Für einen Augenblick stutzte der Mann. Dann hatte er sich gefangen und legte los: Was für eine Unverschämtheit! So etwas sei ihm noch nie passiert! Schließlich sei er arbeitslos; im Unterschied zu all den anderen, die bloß kassierten, stelle er sich aber seiner Situation. Aus ihm sprach unser Wohlfahrtsstaat in seinen letzten Zügen: "Sich seiner Lage stellen" heißt nicht, etwas zu unternehmen, die Augen aufzusperren, sich etwas einfallen zu lassen und auf eigene Faust nach einer Beschäftigung zu suchen. "Sich stellen" heißt, zweimal die Hand aufzuhalten, erst auf dem Amt und dann noch einmal auf dem Busbahnhof.

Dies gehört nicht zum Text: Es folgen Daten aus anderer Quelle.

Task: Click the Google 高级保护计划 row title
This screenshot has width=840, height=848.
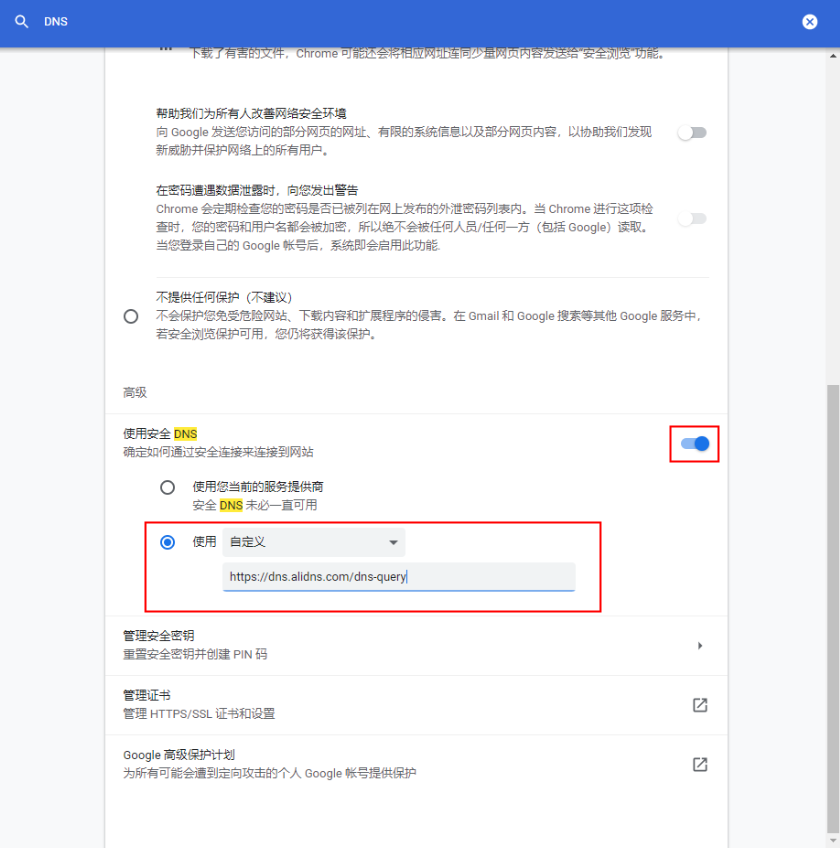Action: coord(178,755)
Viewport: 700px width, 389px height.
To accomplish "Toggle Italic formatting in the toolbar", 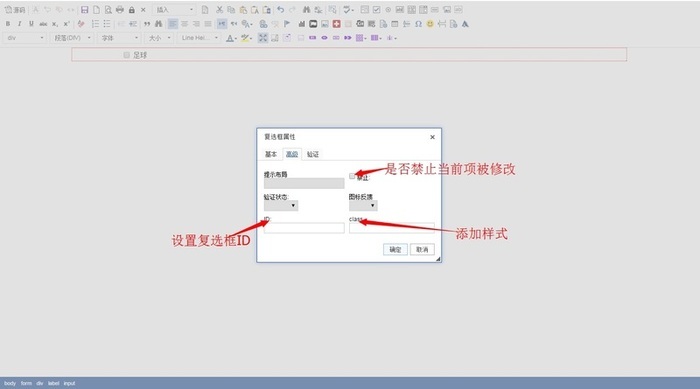I will [x=19, y=24].
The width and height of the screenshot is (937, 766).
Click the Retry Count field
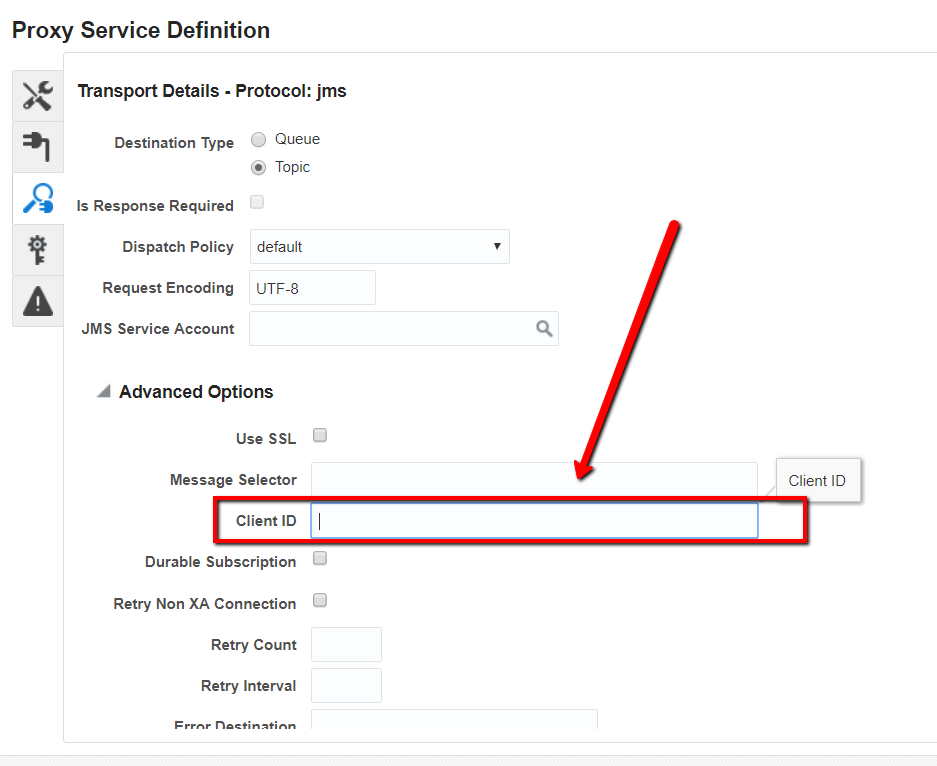[345, 644]
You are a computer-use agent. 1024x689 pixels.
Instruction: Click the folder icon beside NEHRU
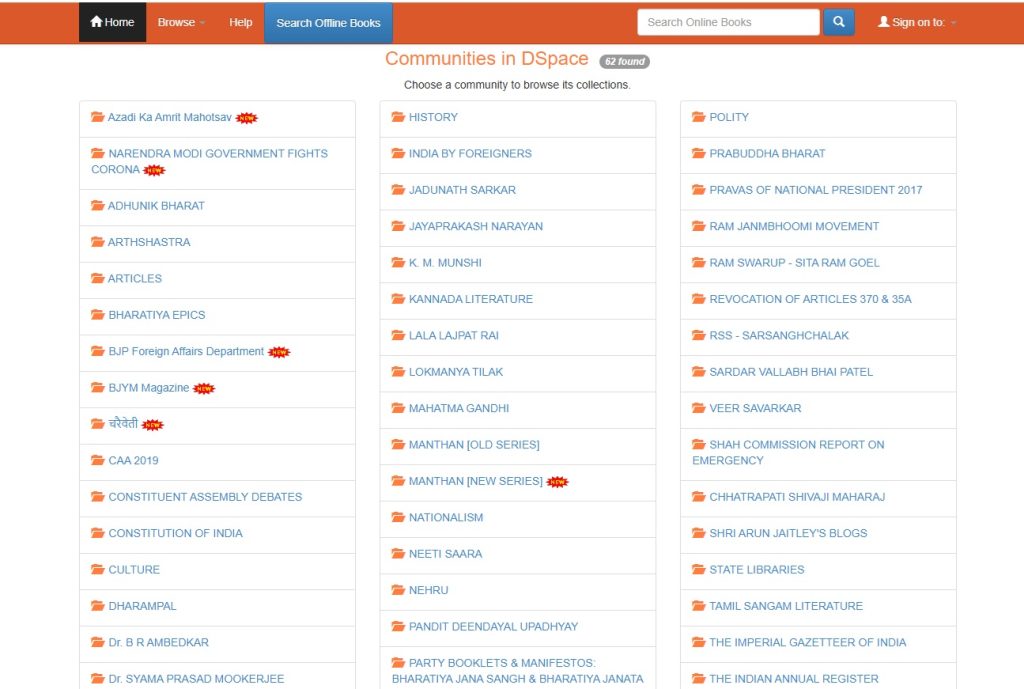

Trotzdem, der Mann verdient keinen Vorwurf. Er tut ja nur, was er von einer selbstgefälligen, der Wirklichkeit gründlich entfremdeten Sozialverwaltung gelernt hat. Sie hat ihm beigebracht, den Verkauf von Zeitungen, die niemand lesen will, als Arbeit anzusehen, die öffentliche Unterstützung als einen Rechtsanspruch zu betrachten und Betteln für einen Beruf wie jeden anderen zu halten. Der Mann verdient Mitleid. Ihm wurde ja gleich zweimal übel mitgespielt, erst von der müden Konjunktur und dann noch einmal von einer übergeschnappten Sozialindustrie.
Längst ist der Sozialetat zum größten Haushaltstitel angeschwollen; zum größten und zum ineffektivsten. Die 84 Milliarden, die zur Bekämpfung von sozial genannter Kälte und zur Herstellung von sozial genannter Wärme aufgewandt werden, bewirken wenig oder nichts, weil sie die Menschen in die falsche Richtung drängen. Sie bestärken sie in dem Aberglauben, daß sie ein Recht besäßen, ihr Leben auf Kosten anderer zu führen: Und sie bekämpfen, ja ruinieren das Gefühl der Dankbarkeit, auf das der Wohlfahrtsstaat, der gibt und nimmt, am allerwenigsten verzichten kann.
Allein in Berlin halten mehr als 500 000 Menschen, ein Sechstel der gesamten Einwohnerschaft, auf Dauer ihre Hände auf, vielfach schon in der zweiten oder dritten Generation. Dabei haben sie, wenn auch sonst nichts, jedenfalls eins gelernt: wie man an öffentliche Gelder kommt. Sie kennen die üppige Ratgeberliteratur, die ihnen klarmacht, wie man mit dem Sozialamt Schlitten fährt, und wählen Parteien wie die Grünen, die PDS oder die neue Linkspartei, die ihnen allesamt versprechen, daß alles Glück von oben kommt, vom Staat, und sie sich selbst um nichts zu kümmern brauchen.
Man kann den Rechtsanspruch auf Zuwendung und Hilfe, wie er vom deutschen Wohlfahrtsstaat in exzessiver Weise durchgesetzt worden ist, als Fortschritt betrachten. Auch der hat aber seinen Preis. Solange man weiß, daß die Mühseligen und Beladenen, die sich ein bißchen Geld erbetteln wollen, schon von Amts wegen ihr Auskommen finden, fühlt niemand sein Gewissen schlagen, wenn er in ihre Pappbecher nichts wirft. Der Sozialstaat wollte die private Mildtätigkeit durch den Rechtsanspruch ersetzen. Das hat er geschafft. Über die Folgen sollte er nicht klagen.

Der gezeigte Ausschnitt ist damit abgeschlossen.